American mixed martial arts fighter

Andy Enz (born August 15, 1991) is an American mixed martial artist who most recently competed in the Middleweight division of the Ultimate Fighting Championship.

==Background==
Born and raised in Anchorage, Alaska, Enz began wrestling at the age of four and began boxing from a young age, under the tutelage of his father. At the age of 14, he began training in Brazilian jiu-jitsu.

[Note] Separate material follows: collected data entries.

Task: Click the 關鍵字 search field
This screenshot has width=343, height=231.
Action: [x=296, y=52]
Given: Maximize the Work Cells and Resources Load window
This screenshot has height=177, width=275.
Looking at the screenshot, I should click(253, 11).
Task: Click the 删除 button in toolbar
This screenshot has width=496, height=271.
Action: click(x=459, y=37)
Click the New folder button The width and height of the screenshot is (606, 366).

A graduate of Service High School, he had a fourth-place finish during his senior season competing at 215 lbs.

==Mixed martial arts career==
===Early career===
Enz began his professional career in 2010, as a 17-year-old high school senior. After compiling a record of 6-1, he was invited to compete on The Ultimate Fighter: Team Jones vs. Team Sonnen.

===The Ultimate Fighter===
After making it through the tryouts, Enz faced Uriah Hall in the preliminary bout to get into the house and make it to the final cast. Enz lost a unanimous decision, breaking his arm in the process but still managing to make it to a decision.

===Ultimate Fighting Championship===
After earning three consecutive first-round submission wins on the regional scene in Alaska, Enz was signed by the UFC.

Enz made his promotional debut against Clint Hester at UFC 169 on February 2, 2015. He lost via unanimous decision.

Enz returned to face Marcelo Guimaraes at UFC Fight Night: Swanson vs. Stephens. He lost again via split decision.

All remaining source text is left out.